**Text block**.
Wraps the npm registry, deps.dev, OSV.dev, and GitHub into two MCP tools that answer whether an npm package is deprecated, yanked, or superseded. The check_package_fitness tool returns a structured verdict with a verified migration target when one exists, parsing deprecation notices and confirming the successor isn't itself deprecated before recommending it. The audit_dependencies tool batch checks up to 50 packages from a package.json for CI gates. Cross validates signals across all four sources and flags confidence downgrades when they disagree. Refuses to guess at migration targets, which keeps agents from writing dependencies to hallucinated or wrong packages. Runs via npx with optional GitHub token for rate limits.
Is this npm package safe to depend on — and if not, what do I move to?
An MCP server that gives a coding agent a cross-validated fitness verdict for an npm package before it writes or upgrades a dependency:
{
"deprecated": true,
"yanked": false,
"malicious": false,
"superseded_by": { "latest": "14.0.0", "majors_behind": 13, "breaking_boundary": true },
"safe_migration_target": {
"package": "uuid",
"version": "14.0.0",
"rationale": "Maintainer's deprecation notice recommends 'uuid' (verified present and not deprecated).",
"confidence": "high"
},
"confidence": "high",
"last_verified": "2026-06-05T18:10:31Z"

**Provided records**.

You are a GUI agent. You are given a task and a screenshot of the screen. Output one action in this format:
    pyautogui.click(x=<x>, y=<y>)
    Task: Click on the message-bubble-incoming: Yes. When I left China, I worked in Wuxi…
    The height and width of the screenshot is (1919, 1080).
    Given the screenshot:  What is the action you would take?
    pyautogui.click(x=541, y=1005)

**Tasks to carry out**.
**1.** In the npm package fitness server description, rewrite everything from "Wraps the npm" down to "for rate limits.", replacing "GitHub" with "GitLab" throughout.
**2.** Write the next part of the npm package fitness server description, picking up after its final line.
You can ignore the entries.

**Responses per task**.
**1.**
Wraps the npm registry, deps.dev, OSV.dev, and GitLab into two MCP tools that answer whether an npm package is deprecated, yanked, or superseded. The check_package_fitness tool returns a structured verdict with a verified migration target when one exists, parsing deprecation notices and confirming the successor isn't itself deprecated before recommending it. The audit_dependencies tool batch checks up to 50 packages from a package.json for CI gates. Cross validates signals across all four sources and flags confidence downgrades when they disagree. Refuses to guess at migration targets, which keeps agents from writing dependencies to hallucinated or wrong packages. Runs via npx with optional GitLab token for rate limits.

**2.**
}
It reconciles four free, sanctioned sources — the npm registry, Google's deps.dev, OSV.dev, and GitHub — into one confidence-scored answer, and infers a safe migration target when a package is deprecated or superseded.
"Is it deprecated?" is already free — deps.dev serves that flag, and several free MCP servers already answer "what's the latest version?". This tool does the part nobody serves as data:
This is intentionally a narrow tool: the deprecation / yank / supersede / migration middle, where the free incumbents sit on either side but leave the seam open.
check_package_fitnessSingle-package verdict. Input: package (e.g. request, @babel/core), optional
version (exact, semver range, or dist-tag — omit for latest). Output: the full
Verdict (structured) plus a human-readable summary.
audit_dependenciesBatch verdict for a CI / pre-merge gate. Input: packages (e.g.
["react@18.2.0", "request"]) and/or the raw contents of a package.json. Output:
a per-package verdict array plus a summary (how many deprecated / malicious /
vulnerable / behind). Capped at 50 packages per call.
Requires Node ≥ 18. Run via npx (no install) or install globally.
Claude Code:
claude mcp add dependency-fitness -- npx -y dependency-fitness-mcp
Claude Desktop / Cursor / any MCP client (mcp.json / claude_desktop_config.json):
{
"mcpServers": {
"dependency-fitness": { "command": "npx", "args": ["-y", "dependency-fitness-mcp"] }
}
}
Optional env: GITHUB_TOKEN raises the GitHub rate limit (used only for the
archived-repo cross-check); everything else needs no key.
npm install
npm run build # tsc -> dist/
npm test # vitest (offline, deterministic synthesis tests)
npm run smoke # live: hits the real registries, prints verdicts
npm run dev # run the server from source over stdio
┌─ npm registry ── per-version `deprecated` string, dist-tags, repo URL (authoritative)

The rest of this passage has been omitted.